We plan to publish the results of this study in peer-reviewed national and international journals. The results will be presented at national and international scientific conferences.
There is growing evidence that childhood PGD is a clinically significant condition [3, 7]. However, there is limited knowledge about effective treatment interventions for children confronted with loss . Given the lack of effective treatments for childhood PGD, research is urgently needed. Herein we have presented the protocol of a study designed to investigate the effectiveness of a novel cognitive-behavioural treatment called Grief-Help in comparison with supportive counselling for childhood PGD and to enhance knowledge about the variables mediating and moderating the effects of Grief-Help therapy. The current study is a randomised controlled trial among bereaved children and adolescents (ages 8 to 18 years) with elevated PGD who will be randomly allocated to one of the intervention groups.

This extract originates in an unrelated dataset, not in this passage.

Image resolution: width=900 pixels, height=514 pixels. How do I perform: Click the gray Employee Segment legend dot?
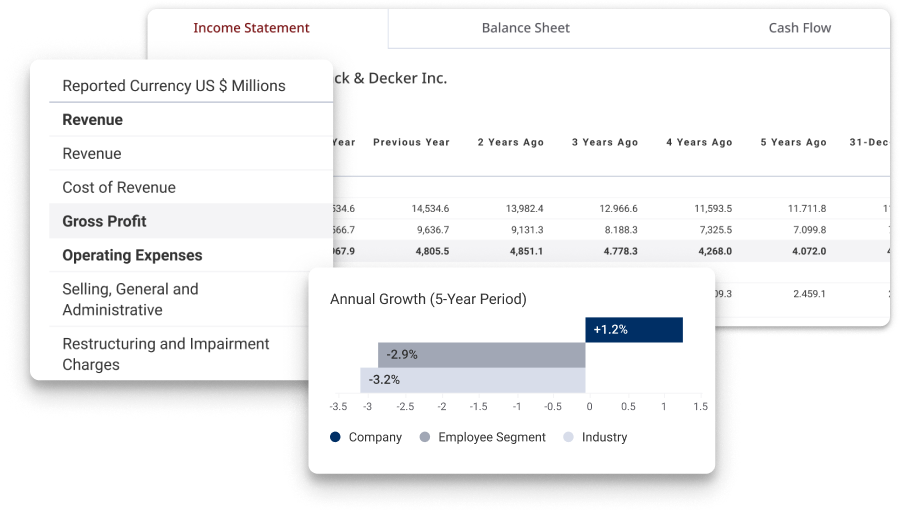click(425, 437)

To the best of our knowledge, we are the first researchers to compare Grief-Help therapy with supportive counselling in bereaved children. In this study, we hope to contribute to the treatment of childhood PGD as well as to knowledge about mediators and moderators of change.

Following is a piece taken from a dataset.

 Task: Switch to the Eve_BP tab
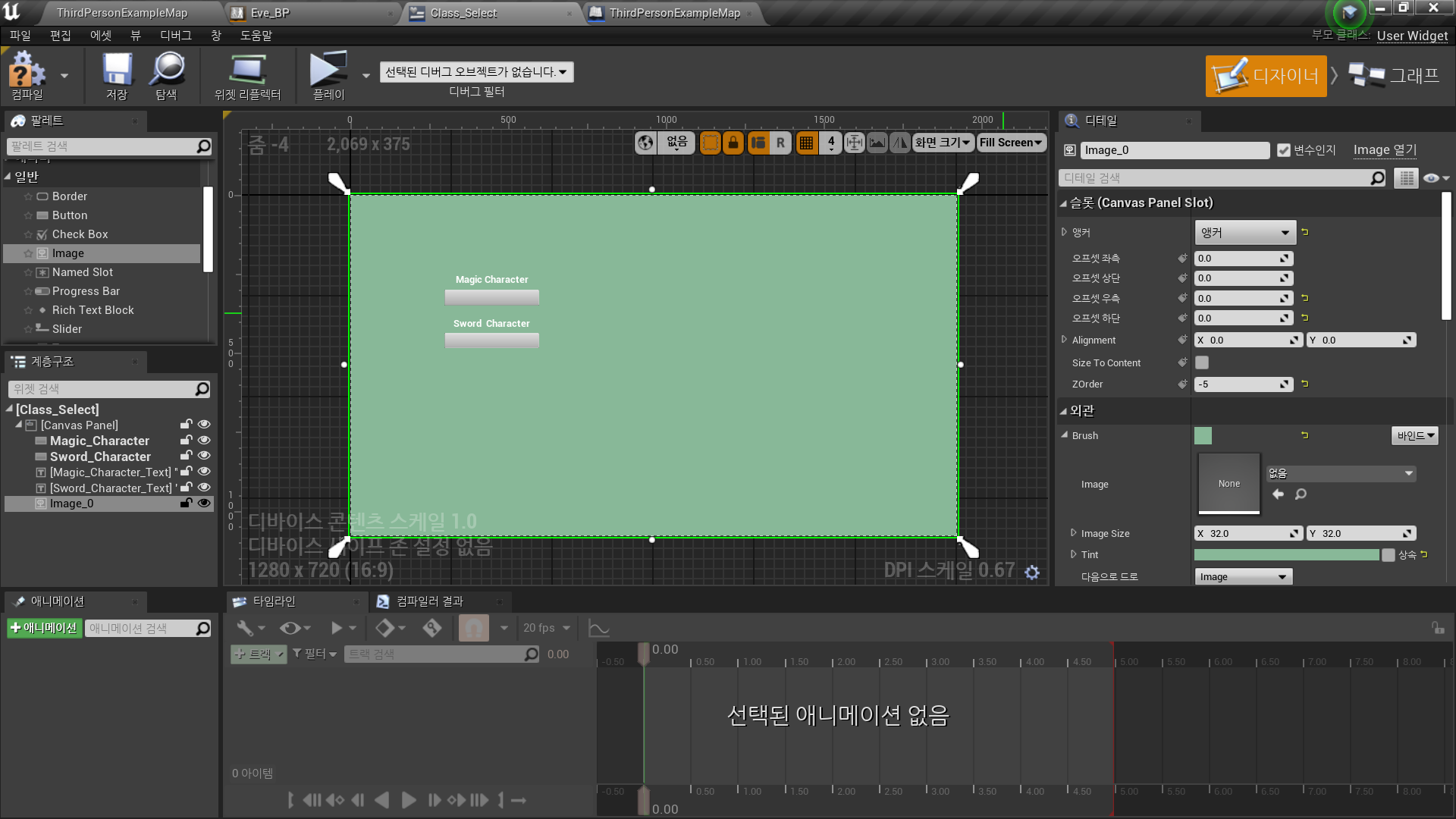pos(270,13)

This study has several strengths. First, we will compare two different treatment conditions instead of a treatment and a waiting list condition. Both treatments are similar in certain aspects. Both treatments comprise nine sessions for the children and five sessions for the parents, and, in both conditions, children and parents will get the same psychoeducation. This will make it possible to evaluate different outcomes in terms of specific interventions, such as cognitive restructuring, exposure (both imaginary and in vivo), behavioural activation and confrontational writing. The second strength of this study is the fact that we will use validated measures. A third strength is that there will be multiple sources of information, because both parents and children will be administered multiple measures. Another strength is that, in this study, we will go beyond simple effectiveness questions and examine mechanisms that can explain the effects (for example, positive parenting, maladaptive cognitions and behaviours) and possibly moderate them (for example, demographic variables, time since loss, cause of death). By doing this, we will gain better insight into what works for whom.
The study also has potential weaknesses. First, it is possible that therapists (or someone else who does the intake interview in a specific setting) will be biased toward selecting children who are likely to benefit from treatment instead of including in A1 all children who meet the inclusion criteria. Second, only family members who are participants and receivers of treatment will be used as informants, without including more objective persons such as teachers.

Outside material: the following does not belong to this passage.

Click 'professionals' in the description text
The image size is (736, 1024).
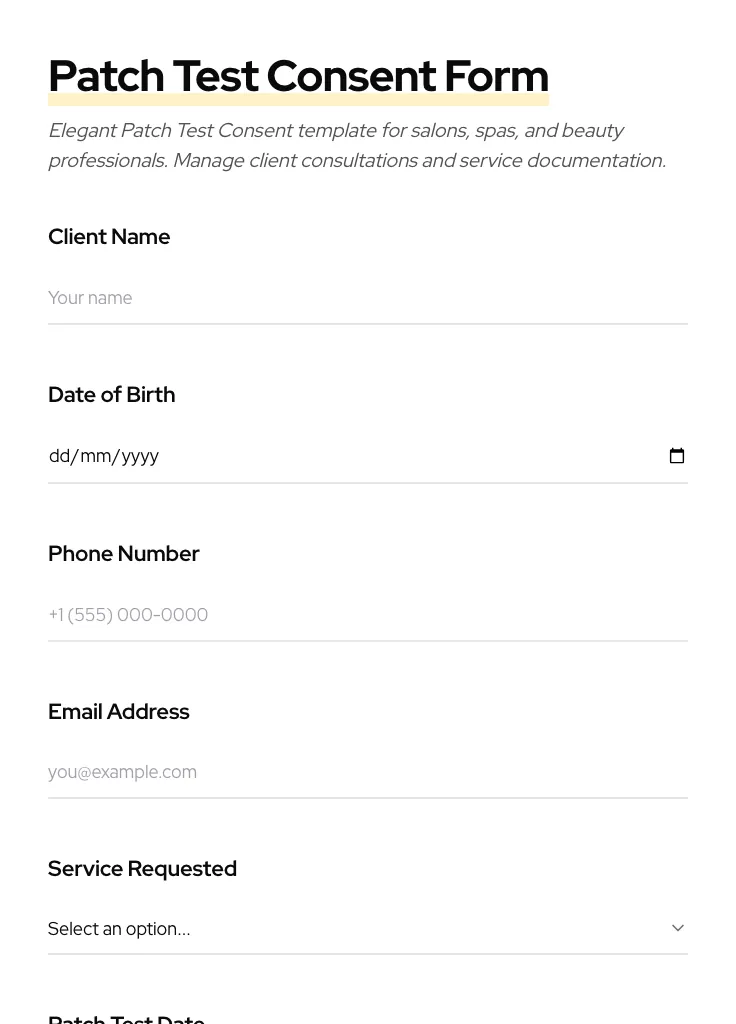tap(106, 161)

Ethical approval for this study has been obtained from a medical ethics committee (Central Committee on Research Involving Human Subjects NL30528.041.09). All therapists have been trained at the different participating sites. Patient recruitment is ongoing and will continue until mid-2014.
The work described in this article was supported by grant 15701.0002 (Project: Development and evaluation of a cognitive-behavioural intervention for problematic grief in children: A feasibility study, pilot study, and randomized controlled trial) from the Netherlands Organisation for Health Research and Development (ZonMw).